Here's one of the first concepts for the metagame map, a sort of hub where player can observe the different events taking place in the city of Rivermouth and makes (hopefully hard) decissions on where to commit his or hers investigators.

The time on the metagame is also turn-based: dawn in the city will turn into afternoon when the player hits the button.

On the left, you can see symbols of five different factions, which in this concept are all cults. Since then, we have actually added the Rivermouth PD as a faction in the game. The idea is to have a metagame bit similar to XCOM: Apocalypse(Microprose, 1997), which managed to bring the city ravaged by aliens alive by adding all these neutral factions with their own agendas and plots, such as corporations and private security forces. Maybe different groups of civilian townspeople should be added as factions too, but we shall see. We aim to tie the faction system to mission types - for example, one type of mission could be to prevent a cult faction from destroying a civilian faction. A battlefield with different actors and sides present simultaneously sounds intriquing, at least to me!

WHAT THIS EXERCISE ASKS:
1) List every kind of faction that the blog post about the Rivermouth metagame map mentions, whether in this game or in XCOM: Apocalypse.
2) Write the next part of the blog post about the Rivermouth metagame map, picking up after its final sentence.
The material after this text is separate from it.

EXTRACTED INFORMATION:

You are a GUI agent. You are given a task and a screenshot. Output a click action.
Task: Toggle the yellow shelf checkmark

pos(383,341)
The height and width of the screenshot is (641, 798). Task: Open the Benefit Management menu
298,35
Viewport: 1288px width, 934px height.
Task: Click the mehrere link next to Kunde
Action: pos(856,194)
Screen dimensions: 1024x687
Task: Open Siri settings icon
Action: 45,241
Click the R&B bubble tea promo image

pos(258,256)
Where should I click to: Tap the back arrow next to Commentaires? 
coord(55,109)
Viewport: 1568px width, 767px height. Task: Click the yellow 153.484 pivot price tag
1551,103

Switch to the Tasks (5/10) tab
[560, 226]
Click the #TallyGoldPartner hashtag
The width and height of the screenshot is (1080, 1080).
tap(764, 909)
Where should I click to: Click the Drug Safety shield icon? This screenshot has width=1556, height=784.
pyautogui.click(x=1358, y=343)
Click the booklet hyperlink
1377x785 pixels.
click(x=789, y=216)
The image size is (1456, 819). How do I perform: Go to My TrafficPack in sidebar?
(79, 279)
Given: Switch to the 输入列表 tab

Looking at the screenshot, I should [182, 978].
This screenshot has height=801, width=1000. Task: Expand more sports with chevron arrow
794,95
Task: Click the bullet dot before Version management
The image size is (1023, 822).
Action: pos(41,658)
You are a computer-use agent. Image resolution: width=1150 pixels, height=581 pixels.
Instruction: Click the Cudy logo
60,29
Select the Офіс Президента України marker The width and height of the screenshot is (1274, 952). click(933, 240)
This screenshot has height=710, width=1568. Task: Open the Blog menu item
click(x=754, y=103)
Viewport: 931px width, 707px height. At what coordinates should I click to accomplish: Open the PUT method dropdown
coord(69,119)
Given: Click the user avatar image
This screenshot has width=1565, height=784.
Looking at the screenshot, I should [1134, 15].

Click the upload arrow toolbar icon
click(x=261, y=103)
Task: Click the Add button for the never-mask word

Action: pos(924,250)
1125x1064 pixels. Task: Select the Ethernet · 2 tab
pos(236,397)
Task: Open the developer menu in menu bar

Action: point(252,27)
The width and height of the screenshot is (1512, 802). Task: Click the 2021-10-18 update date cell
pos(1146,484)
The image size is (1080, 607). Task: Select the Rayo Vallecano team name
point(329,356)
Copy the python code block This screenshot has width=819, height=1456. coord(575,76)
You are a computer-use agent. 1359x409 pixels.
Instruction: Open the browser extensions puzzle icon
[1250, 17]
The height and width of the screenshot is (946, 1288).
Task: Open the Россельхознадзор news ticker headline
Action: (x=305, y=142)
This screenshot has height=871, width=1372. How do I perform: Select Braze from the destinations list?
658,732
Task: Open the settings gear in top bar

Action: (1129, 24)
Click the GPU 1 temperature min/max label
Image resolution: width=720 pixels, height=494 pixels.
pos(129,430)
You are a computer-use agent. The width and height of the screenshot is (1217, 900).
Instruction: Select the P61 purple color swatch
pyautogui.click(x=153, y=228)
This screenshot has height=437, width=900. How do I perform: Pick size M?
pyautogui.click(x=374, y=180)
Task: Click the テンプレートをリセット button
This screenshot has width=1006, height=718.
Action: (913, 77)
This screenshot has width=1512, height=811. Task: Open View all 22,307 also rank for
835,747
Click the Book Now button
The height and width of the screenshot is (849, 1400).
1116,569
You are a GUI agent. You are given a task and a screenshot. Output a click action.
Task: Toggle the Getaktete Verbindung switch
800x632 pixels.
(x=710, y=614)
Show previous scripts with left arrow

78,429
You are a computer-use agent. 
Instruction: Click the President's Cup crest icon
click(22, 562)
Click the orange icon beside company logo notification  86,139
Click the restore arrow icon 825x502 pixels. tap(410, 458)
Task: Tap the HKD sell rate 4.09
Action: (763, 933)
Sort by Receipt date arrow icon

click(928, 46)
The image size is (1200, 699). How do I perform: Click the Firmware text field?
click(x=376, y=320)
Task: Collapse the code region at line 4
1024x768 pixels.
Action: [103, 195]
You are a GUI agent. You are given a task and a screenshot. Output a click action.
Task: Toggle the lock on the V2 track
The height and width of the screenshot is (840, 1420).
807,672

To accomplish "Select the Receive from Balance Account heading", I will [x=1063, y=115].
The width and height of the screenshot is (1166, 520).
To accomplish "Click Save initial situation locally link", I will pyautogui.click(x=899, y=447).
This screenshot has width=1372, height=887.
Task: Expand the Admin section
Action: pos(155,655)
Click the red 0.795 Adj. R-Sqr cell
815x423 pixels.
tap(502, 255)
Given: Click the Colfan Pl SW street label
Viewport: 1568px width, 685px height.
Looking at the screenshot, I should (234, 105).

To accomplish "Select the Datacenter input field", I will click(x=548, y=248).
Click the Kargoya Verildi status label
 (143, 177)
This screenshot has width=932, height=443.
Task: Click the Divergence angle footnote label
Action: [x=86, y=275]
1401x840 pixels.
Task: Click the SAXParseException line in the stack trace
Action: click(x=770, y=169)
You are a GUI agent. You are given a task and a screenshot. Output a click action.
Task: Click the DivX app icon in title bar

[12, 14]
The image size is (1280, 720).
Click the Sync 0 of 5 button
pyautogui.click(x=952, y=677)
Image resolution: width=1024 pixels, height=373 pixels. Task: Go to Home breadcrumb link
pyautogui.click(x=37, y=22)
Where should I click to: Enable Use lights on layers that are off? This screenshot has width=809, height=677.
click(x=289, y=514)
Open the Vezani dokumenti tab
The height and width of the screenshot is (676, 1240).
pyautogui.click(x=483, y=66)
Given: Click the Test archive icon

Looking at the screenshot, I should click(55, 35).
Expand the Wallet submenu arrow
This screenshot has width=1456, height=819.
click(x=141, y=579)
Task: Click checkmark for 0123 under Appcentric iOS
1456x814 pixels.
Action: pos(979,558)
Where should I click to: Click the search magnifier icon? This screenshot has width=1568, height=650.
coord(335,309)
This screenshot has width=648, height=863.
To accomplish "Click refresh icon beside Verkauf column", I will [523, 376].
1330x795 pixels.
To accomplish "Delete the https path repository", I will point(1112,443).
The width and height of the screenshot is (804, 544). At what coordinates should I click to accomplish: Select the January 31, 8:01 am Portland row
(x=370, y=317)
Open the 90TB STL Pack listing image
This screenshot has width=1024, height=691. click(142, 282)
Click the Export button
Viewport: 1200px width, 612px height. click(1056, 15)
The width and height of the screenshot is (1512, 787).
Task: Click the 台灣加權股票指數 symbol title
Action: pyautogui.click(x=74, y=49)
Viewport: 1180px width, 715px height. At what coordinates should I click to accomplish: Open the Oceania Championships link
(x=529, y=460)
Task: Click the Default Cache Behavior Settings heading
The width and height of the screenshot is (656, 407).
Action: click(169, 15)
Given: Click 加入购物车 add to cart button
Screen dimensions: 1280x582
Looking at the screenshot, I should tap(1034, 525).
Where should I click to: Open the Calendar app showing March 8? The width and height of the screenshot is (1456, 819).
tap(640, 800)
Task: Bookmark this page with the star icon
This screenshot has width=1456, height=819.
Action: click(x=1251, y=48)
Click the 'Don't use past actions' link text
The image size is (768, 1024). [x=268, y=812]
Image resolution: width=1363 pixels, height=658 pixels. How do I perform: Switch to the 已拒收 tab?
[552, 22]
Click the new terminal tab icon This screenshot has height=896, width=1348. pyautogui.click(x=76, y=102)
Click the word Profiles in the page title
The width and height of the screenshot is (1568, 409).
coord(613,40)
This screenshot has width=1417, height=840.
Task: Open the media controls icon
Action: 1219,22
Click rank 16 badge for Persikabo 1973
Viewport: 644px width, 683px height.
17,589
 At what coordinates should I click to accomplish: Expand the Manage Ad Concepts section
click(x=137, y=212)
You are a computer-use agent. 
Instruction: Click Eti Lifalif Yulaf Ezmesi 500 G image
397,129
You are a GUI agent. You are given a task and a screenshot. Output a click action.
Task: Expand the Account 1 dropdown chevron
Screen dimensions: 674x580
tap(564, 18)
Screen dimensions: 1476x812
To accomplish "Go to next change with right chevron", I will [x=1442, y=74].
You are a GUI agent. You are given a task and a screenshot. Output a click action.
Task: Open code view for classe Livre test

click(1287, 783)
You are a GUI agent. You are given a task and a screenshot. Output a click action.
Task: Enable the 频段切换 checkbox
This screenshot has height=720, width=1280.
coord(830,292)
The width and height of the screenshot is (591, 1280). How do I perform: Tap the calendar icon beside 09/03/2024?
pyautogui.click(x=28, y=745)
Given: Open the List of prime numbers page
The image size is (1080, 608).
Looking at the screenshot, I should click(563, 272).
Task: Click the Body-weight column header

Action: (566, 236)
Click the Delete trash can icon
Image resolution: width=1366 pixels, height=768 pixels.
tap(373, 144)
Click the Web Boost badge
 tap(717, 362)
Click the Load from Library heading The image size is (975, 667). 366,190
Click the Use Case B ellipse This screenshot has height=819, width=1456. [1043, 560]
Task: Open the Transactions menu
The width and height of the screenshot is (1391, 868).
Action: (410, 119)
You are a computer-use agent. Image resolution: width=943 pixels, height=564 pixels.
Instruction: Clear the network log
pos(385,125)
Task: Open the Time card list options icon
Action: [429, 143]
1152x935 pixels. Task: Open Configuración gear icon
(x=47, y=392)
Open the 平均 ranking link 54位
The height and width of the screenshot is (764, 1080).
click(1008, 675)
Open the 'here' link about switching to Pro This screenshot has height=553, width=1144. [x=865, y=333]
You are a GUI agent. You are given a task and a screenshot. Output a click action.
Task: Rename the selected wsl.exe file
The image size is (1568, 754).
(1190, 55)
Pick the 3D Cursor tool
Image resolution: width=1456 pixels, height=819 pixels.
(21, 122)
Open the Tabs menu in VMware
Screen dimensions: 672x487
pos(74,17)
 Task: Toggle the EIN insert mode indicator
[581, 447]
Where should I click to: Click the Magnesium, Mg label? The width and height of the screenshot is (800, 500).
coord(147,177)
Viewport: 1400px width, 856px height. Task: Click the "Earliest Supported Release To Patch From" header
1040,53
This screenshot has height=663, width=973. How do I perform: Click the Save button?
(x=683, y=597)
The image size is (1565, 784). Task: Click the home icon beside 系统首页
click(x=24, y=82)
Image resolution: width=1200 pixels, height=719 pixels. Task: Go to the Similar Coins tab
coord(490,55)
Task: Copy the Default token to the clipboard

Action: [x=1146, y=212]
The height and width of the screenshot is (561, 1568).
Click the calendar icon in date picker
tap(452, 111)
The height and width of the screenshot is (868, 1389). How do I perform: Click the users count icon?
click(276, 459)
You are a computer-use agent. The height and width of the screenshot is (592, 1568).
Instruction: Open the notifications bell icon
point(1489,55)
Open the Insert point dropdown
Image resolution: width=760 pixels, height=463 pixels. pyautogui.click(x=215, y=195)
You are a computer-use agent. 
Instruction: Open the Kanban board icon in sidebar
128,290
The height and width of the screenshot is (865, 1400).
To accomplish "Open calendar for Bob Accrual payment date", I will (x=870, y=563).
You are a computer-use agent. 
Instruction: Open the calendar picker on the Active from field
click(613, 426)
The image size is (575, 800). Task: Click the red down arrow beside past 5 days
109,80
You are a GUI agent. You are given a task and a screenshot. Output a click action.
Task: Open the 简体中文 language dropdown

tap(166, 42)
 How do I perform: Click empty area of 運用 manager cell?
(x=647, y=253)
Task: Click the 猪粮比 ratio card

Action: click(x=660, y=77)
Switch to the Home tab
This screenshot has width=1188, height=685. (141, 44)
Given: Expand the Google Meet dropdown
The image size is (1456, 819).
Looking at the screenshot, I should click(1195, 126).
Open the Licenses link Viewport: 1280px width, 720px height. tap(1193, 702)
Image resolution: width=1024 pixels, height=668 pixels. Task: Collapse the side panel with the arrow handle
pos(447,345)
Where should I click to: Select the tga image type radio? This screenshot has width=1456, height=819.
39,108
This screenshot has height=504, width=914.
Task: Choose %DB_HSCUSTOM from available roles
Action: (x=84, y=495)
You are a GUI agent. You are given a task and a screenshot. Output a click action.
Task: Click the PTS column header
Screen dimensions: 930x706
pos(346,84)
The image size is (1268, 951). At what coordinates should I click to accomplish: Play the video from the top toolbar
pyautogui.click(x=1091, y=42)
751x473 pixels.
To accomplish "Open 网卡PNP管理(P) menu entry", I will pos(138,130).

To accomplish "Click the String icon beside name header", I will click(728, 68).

RESPONSES FOR EACH TASK:
1)
- Cults
- The Rivermouth PD
- Corporations
- Private security forces
- Groups of civilian townspeople

2)
Aside from XCOM-games, the board game Arkham Horror (FFG, the 2005 edition) acted as a huge inspiration for the meta: whats great about it is the constant feeling of impending doom as the Great Old One nears and terror level rises. In Gaslight Horror, cults conduct their sinister operations in the city and every now and then, summon a lesser mythos horror to help. But when they are sufficiently powerful, they will be able to summon their "end boss", a huge and powerful mythos god they worship. As with Arkham Horror, it will be possible for the player to defeat the end bosses of the cults only if he or she can keep the cults at bay just long enough to develop a well-equipped, trained and not-too-far-tainted team of investigators.

There will be a lot of smaller design questions to be answered, but we think this is a good foundation to build on.